PROBLEM REQUIREMENTS:
Return, word for word, the lines of the listing below from the one with "Given: Choose Automatic selection" through the one with "The image size is (1220, 678).", and no other lines.

RECORD EXCERPTS:
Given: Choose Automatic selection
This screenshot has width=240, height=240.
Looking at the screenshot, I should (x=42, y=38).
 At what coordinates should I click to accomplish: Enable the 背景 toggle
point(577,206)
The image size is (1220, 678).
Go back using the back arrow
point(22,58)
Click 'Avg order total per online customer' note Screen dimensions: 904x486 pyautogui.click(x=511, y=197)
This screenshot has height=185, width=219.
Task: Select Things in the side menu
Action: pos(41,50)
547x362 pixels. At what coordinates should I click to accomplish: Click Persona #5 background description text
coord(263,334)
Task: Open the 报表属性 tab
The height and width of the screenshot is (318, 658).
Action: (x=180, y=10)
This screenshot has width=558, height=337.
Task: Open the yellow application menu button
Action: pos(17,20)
---
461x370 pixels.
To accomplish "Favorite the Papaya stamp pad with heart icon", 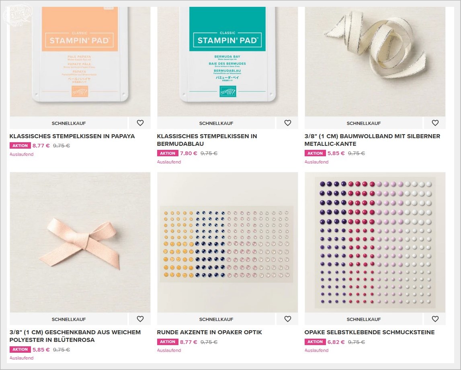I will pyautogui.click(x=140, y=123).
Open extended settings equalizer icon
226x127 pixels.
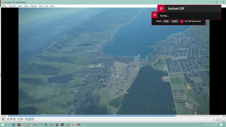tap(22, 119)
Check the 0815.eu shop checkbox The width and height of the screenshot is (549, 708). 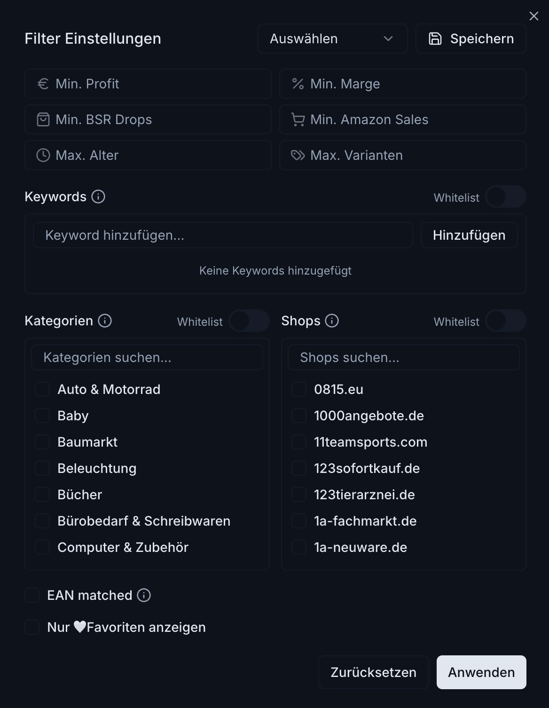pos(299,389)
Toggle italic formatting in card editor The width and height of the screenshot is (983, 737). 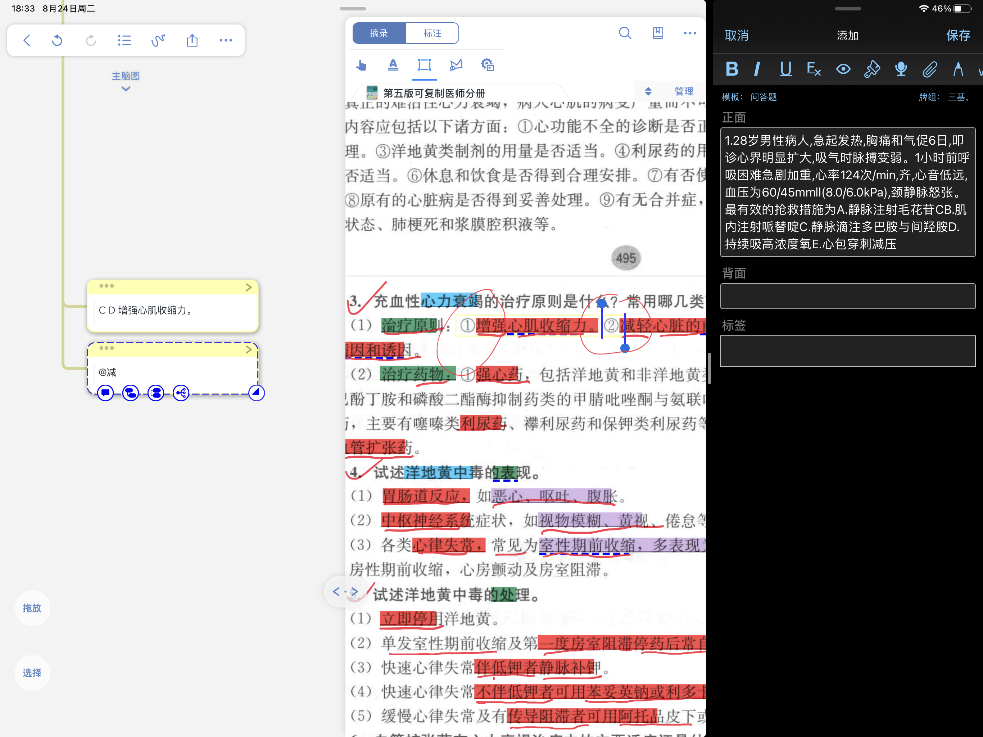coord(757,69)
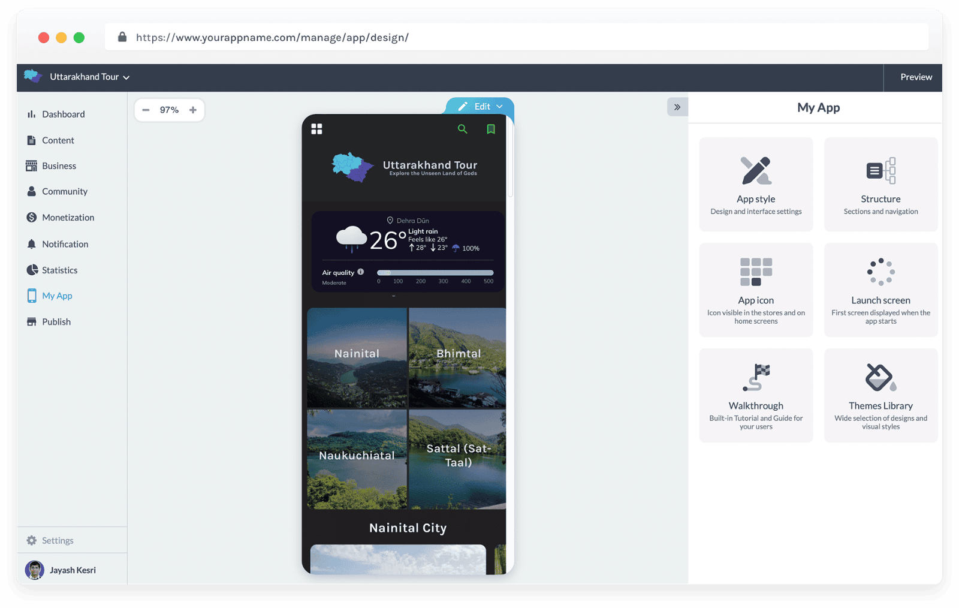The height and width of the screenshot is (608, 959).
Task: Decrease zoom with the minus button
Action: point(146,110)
---
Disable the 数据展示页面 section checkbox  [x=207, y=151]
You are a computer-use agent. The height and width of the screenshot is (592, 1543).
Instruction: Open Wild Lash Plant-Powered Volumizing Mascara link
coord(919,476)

EXPECTED ANSWER:
Given: Choose Automatic selection
This screenshot has width=240, height=240.
Looking at the screenshot, I should (x=42, y=38).
 At what coordinates should I click to accomplish: Enable the 背景 toggle
point(577,206)
The image size is (1220, 678).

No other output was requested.